Frequently Asked Questions About Ketamine Routes

All four major routes have antidepressant evidence, but IV ketamine has the deepest research base. The Wilkinson et al. (2021, American Journal of Psychiatry) ketamine-assisted psychotherapy review reports IV infusion as the most studied protocol, with response rates around 50 to 70 percent in treatment-resistant depression at 0.5 mg per kilogram over 40 minutes. Intranasal esketamine (Spravato) is the only FDA-approved route for treatment-resistant depression, anchored by Daly et al. (2019, JAMA Psychiatry) showing significant improvement vs placebo. Intramuscular ketamine produces comparable subjective and clinical effects to IV at lower infrastructure cost, with 93 percent bioavailability. Sublingual troches offer the lowest bioavailability (around 30 percent) but the highest convenience for at-home maintenance dosing. The effectiveness ranking depends on what you mean by effective: peak antidepressant response, durability, accessibility, or cost-per-session. For severe treatment-resistant cases the IV or Spravato route fits the supervision intensity required, while moderate cases often respond well to IM or sublingual protocols paired with structured integration support.
Racemic ketamine is a 50-50 mixture of two mirror-image molecules, R-ketamine and S-ketamine. Esketamine is the isolated S-ketamine enantiomer, sold as Spravato through Janssen Pharmaceuticals. The S-enantiomer binds the NMDA receptor more tightly, which is why esketamine doses are lower than equivalent racemic doses. Daly et al. (2019, JAMA Psychiatry) established the Phase 3 evidence for esketamine in treatment-resistant depression at 56 or 84 milligrams intranasal twice weekly. Racemic ketamine via IV or IM is used off-label for depression, while esketamine has the only FDA-approved indication. The clinical effects are similar but not identical: some patients respond better to one form than the other, and some practitioners report the R-enantiomer in racemic ketamine adds a different subjective and possibly antidepressant quality. Krystal et al. (2019, Neuron) noted both enantiomers engage overlapping but not identical downstream pathways, which may explain why a patient who fails one form sometimes responds well to the other on a subsequent trial.

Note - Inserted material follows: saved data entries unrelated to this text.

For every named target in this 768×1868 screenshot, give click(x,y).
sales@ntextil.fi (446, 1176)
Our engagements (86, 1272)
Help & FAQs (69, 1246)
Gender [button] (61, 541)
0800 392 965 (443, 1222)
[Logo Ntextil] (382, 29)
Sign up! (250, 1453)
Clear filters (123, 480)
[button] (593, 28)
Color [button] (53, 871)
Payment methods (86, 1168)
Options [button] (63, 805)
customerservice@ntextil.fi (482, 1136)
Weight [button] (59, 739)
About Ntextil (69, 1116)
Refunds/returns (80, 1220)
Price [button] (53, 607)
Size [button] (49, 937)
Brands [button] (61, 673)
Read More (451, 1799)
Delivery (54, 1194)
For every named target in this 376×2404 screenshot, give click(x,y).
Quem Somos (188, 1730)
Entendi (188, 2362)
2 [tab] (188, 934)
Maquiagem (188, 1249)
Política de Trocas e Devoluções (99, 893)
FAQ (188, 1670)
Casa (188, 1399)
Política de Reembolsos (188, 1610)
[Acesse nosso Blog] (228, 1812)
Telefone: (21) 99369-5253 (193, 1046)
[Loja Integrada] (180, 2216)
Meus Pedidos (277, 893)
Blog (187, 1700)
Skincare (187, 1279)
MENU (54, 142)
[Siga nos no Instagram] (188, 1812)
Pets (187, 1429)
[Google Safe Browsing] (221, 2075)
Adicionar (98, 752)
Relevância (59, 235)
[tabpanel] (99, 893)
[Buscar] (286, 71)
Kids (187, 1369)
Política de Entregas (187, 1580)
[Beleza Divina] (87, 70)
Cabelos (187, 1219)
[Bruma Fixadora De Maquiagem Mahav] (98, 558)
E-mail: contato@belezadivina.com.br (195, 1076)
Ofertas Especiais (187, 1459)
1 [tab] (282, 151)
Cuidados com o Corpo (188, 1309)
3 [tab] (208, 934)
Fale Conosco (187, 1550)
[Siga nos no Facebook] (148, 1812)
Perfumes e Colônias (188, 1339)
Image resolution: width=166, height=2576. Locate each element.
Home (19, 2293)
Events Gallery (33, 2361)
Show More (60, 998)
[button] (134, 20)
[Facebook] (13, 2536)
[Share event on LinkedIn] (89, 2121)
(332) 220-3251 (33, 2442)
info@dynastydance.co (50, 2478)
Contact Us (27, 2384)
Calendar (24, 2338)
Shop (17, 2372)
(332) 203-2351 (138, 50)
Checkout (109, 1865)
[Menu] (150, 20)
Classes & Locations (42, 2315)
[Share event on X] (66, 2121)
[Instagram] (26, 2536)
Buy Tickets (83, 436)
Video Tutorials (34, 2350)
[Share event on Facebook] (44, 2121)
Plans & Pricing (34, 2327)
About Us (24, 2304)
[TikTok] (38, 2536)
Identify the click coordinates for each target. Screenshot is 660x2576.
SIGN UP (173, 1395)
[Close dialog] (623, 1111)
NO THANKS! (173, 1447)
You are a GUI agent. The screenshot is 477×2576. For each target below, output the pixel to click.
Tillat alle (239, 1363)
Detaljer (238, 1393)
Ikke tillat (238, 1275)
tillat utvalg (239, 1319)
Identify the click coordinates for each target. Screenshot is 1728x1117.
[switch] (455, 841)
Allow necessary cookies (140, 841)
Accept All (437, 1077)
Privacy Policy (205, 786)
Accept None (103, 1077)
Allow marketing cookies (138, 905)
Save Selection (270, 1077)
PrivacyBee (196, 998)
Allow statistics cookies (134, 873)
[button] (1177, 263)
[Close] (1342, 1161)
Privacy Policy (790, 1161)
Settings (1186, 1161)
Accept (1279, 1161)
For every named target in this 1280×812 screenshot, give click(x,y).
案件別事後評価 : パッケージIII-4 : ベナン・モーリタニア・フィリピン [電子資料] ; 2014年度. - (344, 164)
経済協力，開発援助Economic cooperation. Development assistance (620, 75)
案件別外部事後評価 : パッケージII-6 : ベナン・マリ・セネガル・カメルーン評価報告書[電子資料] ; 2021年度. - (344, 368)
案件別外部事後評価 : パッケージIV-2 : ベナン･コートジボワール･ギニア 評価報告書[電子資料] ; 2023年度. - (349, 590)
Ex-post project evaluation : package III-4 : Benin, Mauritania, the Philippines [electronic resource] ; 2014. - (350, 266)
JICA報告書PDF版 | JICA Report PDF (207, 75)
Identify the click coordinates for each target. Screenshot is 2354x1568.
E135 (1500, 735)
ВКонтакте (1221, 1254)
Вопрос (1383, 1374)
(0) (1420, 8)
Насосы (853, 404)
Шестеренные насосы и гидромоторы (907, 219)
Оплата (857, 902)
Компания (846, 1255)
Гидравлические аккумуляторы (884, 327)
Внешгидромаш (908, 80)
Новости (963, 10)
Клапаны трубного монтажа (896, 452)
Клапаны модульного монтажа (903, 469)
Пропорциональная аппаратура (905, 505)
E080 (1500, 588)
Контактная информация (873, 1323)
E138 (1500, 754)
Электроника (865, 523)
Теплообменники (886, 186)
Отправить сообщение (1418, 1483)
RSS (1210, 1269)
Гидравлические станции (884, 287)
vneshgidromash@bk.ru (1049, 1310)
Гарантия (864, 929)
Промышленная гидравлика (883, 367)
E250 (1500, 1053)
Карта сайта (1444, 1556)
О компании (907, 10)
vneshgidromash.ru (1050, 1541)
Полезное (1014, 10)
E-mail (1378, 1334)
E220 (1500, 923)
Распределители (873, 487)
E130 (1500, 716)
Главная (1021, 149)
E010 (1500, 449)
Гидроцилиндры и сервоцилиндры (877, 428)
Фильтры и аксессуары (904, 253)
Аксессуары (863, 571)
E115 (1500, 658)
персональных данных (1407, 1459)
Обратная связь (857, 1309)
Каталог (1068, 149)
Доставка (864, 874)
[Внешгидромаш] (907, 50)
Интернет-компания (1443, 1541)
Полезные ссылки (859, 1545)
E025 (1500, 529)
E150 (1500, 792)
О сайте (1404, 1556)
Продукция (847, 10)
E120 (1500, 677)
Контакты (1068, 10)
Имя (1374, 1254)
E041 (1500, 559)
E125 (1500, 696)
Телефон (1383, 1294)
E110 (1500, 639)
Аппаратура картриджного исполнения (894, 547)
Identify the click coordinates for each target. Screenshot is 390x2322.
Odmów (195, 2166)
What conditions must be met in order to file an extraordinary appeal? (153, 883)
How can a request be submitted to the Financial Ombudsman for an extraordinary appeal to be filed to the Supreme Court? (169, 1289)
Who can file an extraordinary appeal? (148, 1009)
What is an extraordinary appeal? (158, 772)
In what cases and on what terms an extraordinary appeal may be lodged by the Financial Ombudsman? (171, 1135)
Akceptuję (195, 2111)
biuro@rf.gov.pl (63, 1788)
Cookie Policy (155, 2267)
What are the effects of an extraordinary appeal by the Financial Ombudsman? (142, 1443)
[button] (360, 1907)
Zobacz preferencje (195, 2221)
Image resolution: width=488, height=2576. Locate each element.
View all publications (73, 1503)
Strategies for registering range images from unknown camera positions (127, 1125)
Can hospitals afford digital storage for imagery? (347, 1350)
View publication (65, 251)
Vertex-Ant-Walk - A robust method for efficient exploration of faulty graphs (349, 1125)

Costs vary widely by route and setting. IV ketamine in a clinic runs 400 to 800 dollars per session for the standard 40-minute infusion, with a full induction series of six sessions costing 2,400 to 4,800 dollars out of pocket. Intramuscular ketamine in psychiatric clinics typically runs 250 to 500 dollars per session. Intranasal esketamine (Spravato) is FDA-approved and frequently insurance-covered, with cash prices ranging from 590 to 885 dollars per dose and insurance copays often under 100 dollars. Sublingual troches through telehealth providers like Mindbloom or Innerwell run 200 to 400 dollars per session as part of monthly packages. The full cost comparison sits in the psychedelic therapy cost 2026 guide on this site. Insurance coverage shifts the calculus sharply: Spravato is broadly reimbursed in 2026, while IV and IM ketamine usually require full out-of-pocket payment despite their stronger off-label evidence base for treatment-resistant depression.
At-home sublingual ketamine through licensed telehealth providers is reasonably safe for appropriate patients but carries different risk profiles than clinic-based IV or IM dosing. Andrade (2019, Journal of Clinical Psychiatry) reviewed sublingual ketamine and noted lower peak plasma levels and reduced dissociative intensity at home doses, which reduces acute safety risk. The trade-off is reduced supervision: no medical staff present for cardiovascular monitoring, no immediate response to acute psychological distress, and a higher reliance on patient self-screening. Telehealth providers screen for cardiovascular disease, uncontrolled hypertension, active substance use disorders, and psychotic spectrum conditions before prescribing. The integration support typically comes through scheduled coaching calls rather than in-person therapy. The model fits maintenance dosing better than initial induction for severe depression. Patients with active suicidality, severe dissociative disorders, or unstable medical conditions should default to clinic-based IV or IM protocols where continuous in-person supervision and rapid medical response are available throughout the session window.